#### GIVEN ENTRIES:
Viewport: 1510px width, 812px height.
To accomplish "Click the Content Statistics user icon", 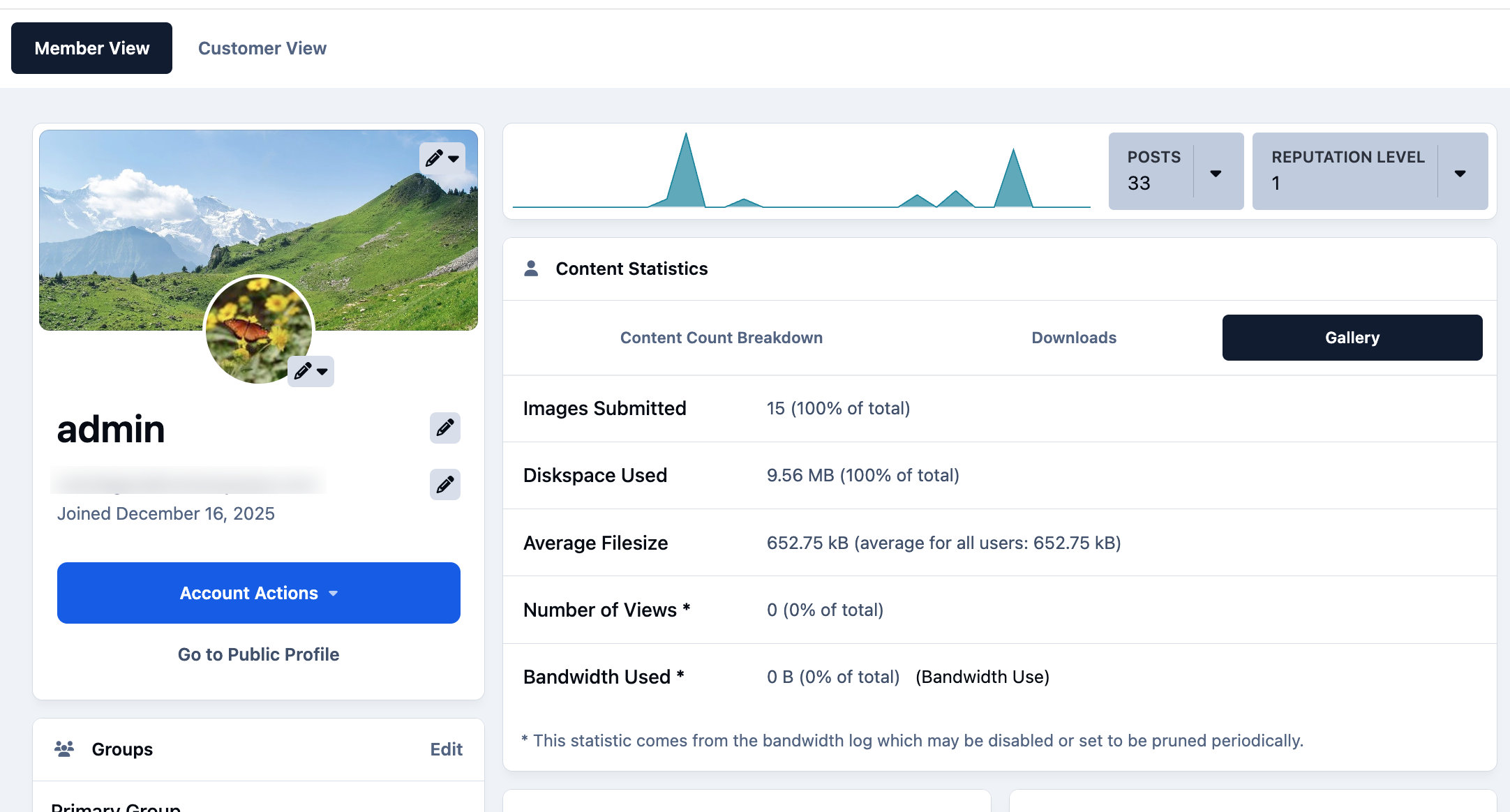I will (x=531, y=269).
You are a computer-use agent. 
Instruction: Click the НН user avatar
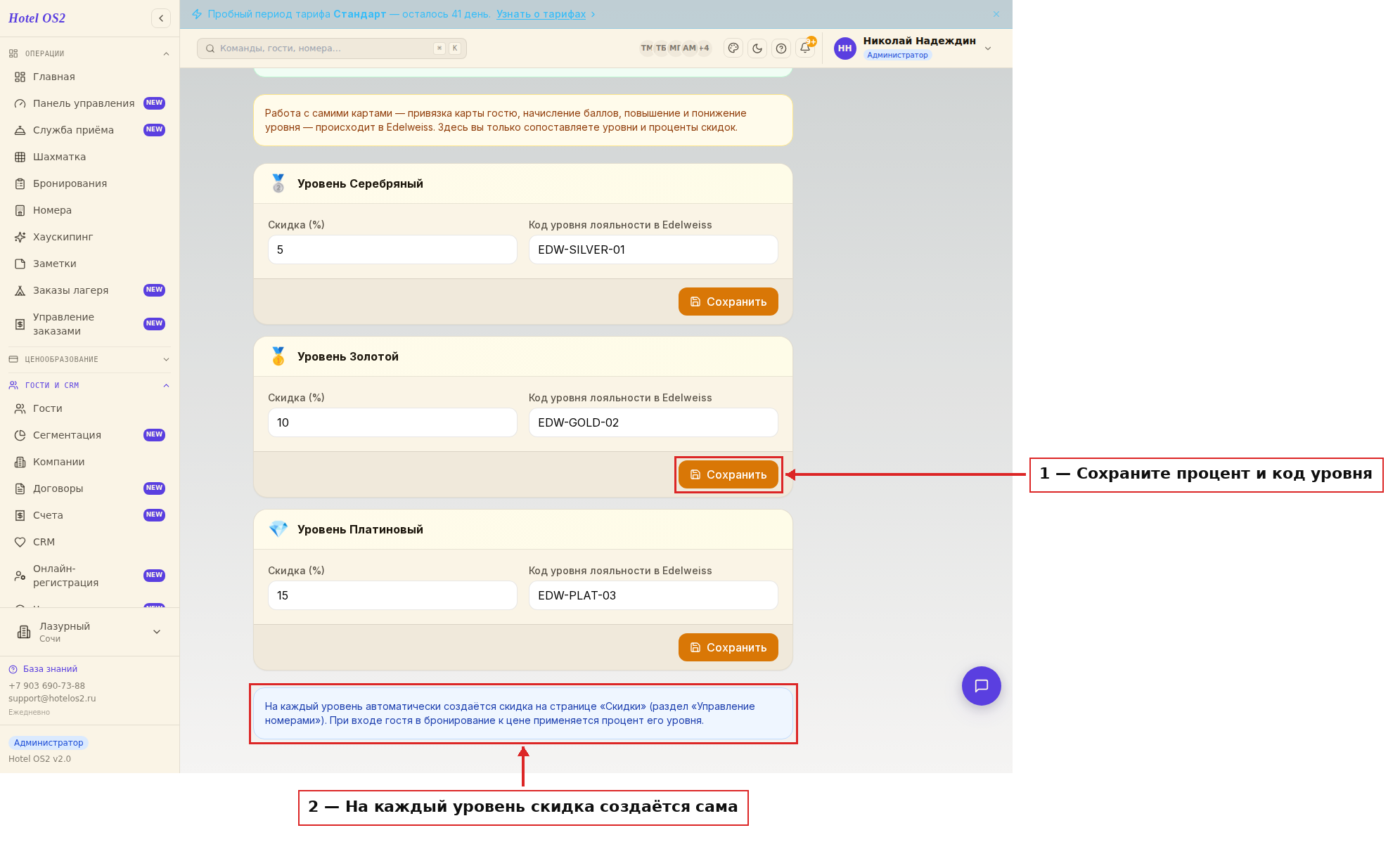coord(845,48)
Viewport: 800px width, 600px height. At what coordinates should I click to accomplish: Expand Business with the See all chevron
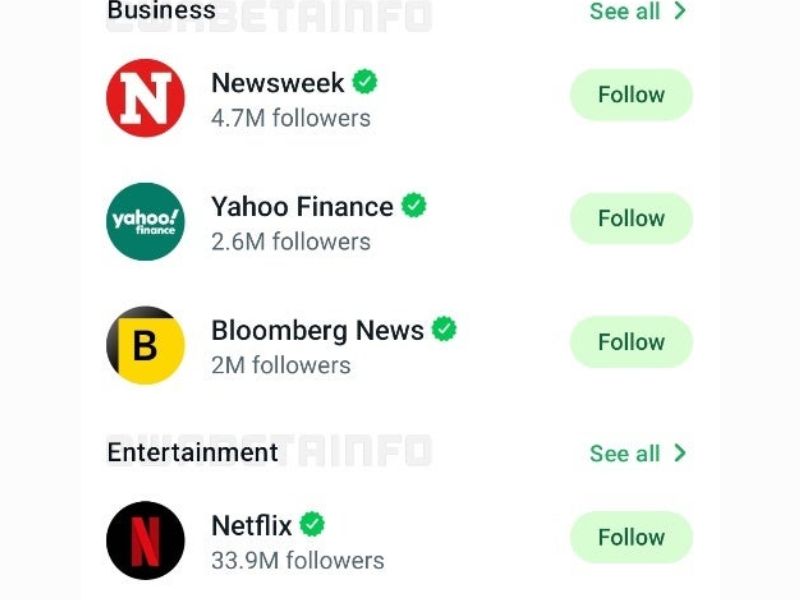(x=681, y=12)
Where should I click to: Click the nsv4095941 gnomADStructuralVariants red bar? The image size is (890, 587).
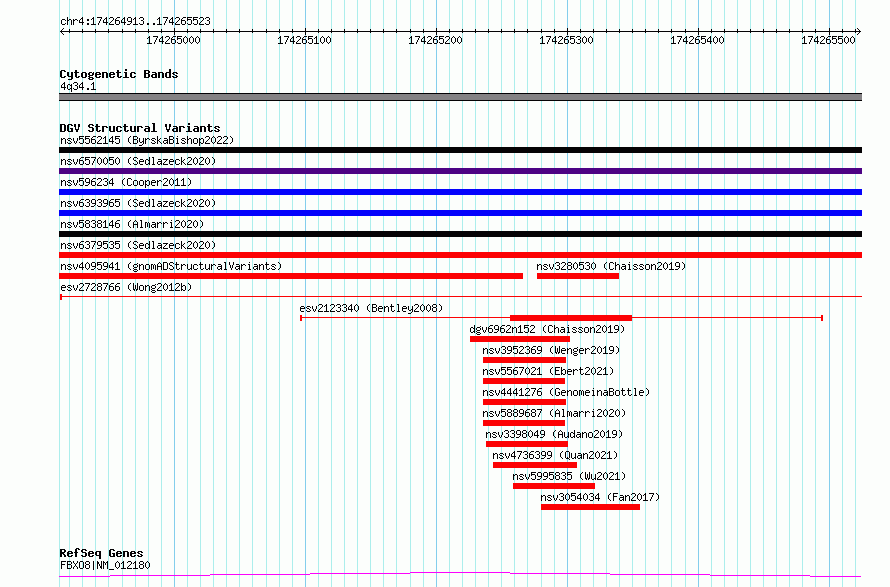(x=291, y=276)
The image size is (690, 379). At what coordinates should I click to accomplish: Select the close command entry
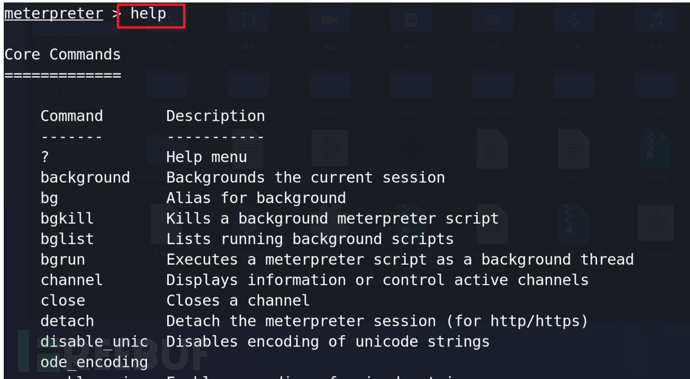click(x=63, y=301)
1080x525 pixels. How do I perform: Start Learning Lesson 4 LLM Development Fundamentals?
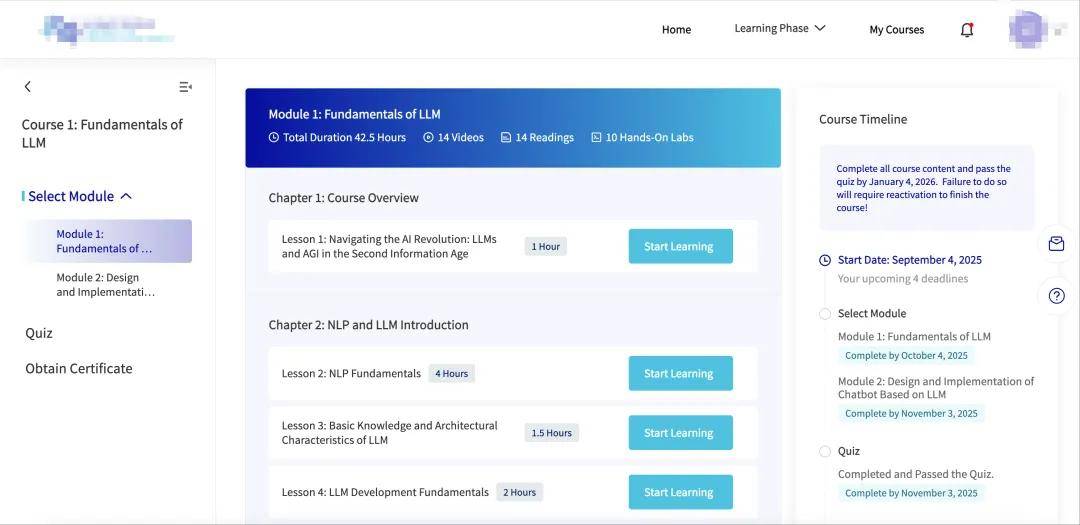(680, 492)
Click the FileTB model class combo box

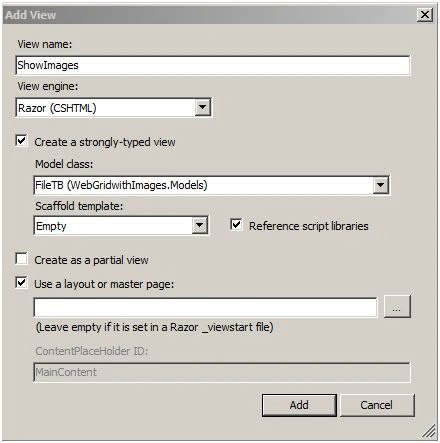click(x=212, y=185)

#### TASK BRIEF:
Your answer must be an exact copy of the lines above, from the line that contains "The image size is (690, 379)." through the final line, with no pictures in it.

#### TASK RESPONSE:
The image size is (690, 379). At what coordinates should I click to accomplish: Select the close command entry
click(x=63, y=301)
1080x525 pixels. How do I perform: Start Learning Lesson 4 LLM Development Fundamentals?
(680, 492)
Click the FileTB model class combo box

click(x=212, y=185)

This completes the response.